The Property Council is respected by regulators and government as a place where the industry works collectively and can inform the regulatory environment, he says.

“There’s a huge amount of opportunity for alignment in that area between what the market wants to deliver, what the industry wants to deliver, and what local authorities and central government allow through their processes.”

Morgan sees areas where the industry could improve, as well.
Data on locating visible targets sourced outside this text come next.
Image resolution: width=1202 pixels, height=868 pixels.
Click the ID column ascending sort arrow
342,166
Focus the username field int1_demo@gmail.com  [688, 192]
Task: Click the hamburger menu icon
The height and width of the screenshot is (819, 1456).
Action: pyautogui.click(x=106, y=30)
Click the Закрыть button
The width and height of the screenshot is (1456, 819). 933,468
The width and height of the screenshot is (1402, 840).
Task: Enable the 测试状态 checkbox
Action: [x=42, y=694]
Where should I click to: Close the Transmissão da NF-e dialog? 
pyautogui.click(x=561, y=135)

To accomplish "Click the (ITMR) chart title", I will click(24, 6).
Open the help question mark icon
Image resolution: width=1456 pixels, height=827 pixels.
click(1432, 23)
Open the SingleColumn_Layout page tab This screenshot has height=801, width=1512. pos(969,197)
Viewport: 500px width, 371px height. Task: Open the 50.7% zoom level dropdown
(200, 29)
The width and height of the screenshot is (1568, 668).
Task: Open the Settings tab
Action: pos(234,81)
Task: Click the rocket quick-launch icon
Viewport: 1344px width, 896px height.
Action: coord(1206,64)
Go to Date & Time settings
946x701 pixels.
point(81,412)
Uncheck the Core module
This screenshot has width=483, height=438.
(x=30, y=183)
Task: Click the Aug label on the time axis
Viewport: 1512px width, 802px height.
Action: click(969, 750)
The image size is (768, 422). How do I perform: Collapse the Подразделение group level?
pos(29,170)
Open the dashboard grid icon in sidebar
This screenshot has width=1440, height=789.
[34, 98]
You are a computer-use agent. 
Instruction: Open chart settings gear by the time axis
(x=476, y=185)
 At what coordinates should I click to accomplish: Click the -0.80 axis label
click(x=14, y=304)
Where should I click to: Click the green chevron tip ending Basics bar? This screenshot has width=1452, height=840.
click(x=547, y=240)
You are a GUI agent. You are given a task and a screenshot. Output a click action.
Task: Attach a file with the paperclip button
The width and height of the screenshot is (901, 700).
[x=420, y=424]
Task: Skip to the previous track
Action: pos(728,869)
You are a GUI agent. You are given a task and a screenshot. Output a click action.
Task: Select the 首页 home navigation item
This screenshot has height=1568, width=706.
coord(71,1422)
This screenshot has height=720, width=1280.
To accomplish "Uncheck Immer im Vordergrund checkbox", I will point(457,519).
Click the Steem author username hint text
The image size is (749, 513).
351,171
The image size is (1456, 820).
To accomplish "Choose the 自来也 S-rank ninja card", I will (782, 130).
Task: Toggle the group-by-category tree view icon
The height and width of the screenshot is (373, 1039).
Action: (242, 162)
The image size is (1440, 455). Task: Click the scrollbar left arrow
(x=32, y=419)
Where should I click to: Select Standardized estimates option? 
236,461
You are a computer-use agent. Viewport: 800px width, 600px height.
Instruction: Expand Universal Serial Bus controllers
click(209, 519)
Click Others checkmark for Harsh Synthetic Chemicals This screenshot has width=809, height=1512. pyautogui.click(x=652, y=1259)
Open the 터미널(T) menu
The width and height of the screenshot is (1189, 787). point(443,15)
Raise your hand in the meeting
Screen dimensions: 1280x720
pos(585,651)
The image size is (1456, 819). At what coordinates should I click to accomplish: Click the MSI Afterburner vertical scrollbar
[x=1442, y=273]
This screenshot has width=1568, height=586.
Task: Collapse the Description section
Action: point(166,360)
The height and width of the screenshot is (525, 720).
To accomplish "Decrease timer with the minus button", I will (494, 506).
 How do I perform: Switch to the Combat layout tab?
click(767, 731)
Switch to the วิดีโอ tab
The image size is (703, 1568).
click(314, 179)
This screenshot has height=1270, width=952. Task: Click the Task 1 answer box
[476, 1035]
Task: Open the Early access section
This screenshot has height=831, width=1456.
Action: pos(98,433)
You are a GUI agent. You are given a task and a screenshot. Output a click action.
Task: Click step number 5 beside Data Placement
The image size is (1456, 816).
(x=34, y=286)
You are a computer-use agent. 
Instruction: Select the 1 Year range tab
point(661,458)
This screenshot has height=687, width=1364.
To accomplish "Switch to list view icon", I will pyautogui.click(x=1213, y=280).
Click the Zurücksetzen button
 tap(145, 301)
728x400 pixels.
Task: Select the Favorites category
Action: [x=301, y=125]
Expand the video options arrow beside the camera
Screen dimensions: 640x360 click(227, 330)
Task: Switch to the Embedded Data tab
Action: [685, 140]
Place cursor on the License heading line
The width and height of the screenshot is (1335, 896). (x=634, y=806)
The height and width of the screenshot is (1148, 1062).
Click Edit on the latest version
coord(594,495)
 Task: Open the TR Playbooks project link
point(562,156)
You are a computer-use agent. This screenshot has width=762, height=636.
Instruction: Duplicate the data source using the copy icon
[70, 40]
Housing – a nationwide issue causing a lot of instability in communities – is an area he believes the industry could work better to speed up delivery and enable innovative systems.

We need a system that can deliver new construction that is more affordable.”

The Property Council’s structure, with regional councils and executives, ensures the voices of those  working outside of the major metropolitan centres are represented.

“Having local committees of volunteers, who can talk to the issues, experience the issues on a day-to-day basis, and contribute time and energy to some of those issues, is really cool.”

“It’s critically important to have a grass-roots, region-by-region, ground-up approach.”

Facing the challenges

The role of the Property Council is important as the industry navigates the “post-Covid era” of issues including inflation, supply chain disruption, and marketplace issues including higher lending costs.

“There’s a real squeeze going on at the moment and a lot of people in the development industry will be feeling that in the coming 12 months.”

However, he thinks public investment in areas such as health and education is likely to continue.

New Zealand’s infrastructure requirements is a huge and costly challenge facing the country over coming years and decades, he notes.

“We’ve got a lot of catching up to do as a country and a huge infrastructure gap or deficit. It’s a past, present, and future problem we are facing.”

The big question: “How do we fund the billions of dollars required, when we’ve got some of the highest debt levels as a country that we’ve had in decades? That’s something we need to work on.”

He believes property sector expertise is required to achieve the best outcome.

“At present, we have an environment that is not as seamless, collaborative or supportive of innovation as we need. The industry is not as responsive as it could be to the needs of the community – whether it’s new housing or new jobs or whatever that might be.”

The industry can work to find better, faster, simpler ways of getting the results their communities – and the country – needs.

“If we can get the whole industry to be even 10 per cent better aligned, the amount of productivity and output and ease of delivering that will be substantial.”

Morgan is optimistic that the industry is already starting to work towards this, with most of the people he speaks to thinking along the same lines.

“So the idea is obviously there – it’s around. And it may be that the Property Council can help pull it together.”

If we are pedaling in the same direction, we are achieving and delivering projects that are great for the community, or for business, or for employment, or whatever purpose.”

About the City Shapers Series

The City Shapers Series is a collection of interviews with some of Property Council’s most prominent members. The series is about showcasing the people in property – the city shapers who lead extraordinary teams, develop exemplary projects and demonstrate the very best of the New Zealand property industry.

We aim to highlight the property industry’s role as an important contributor to New Zealand’s economy and our members as ‘city shapers’, building communities for Kiwis to live, work, play and shop.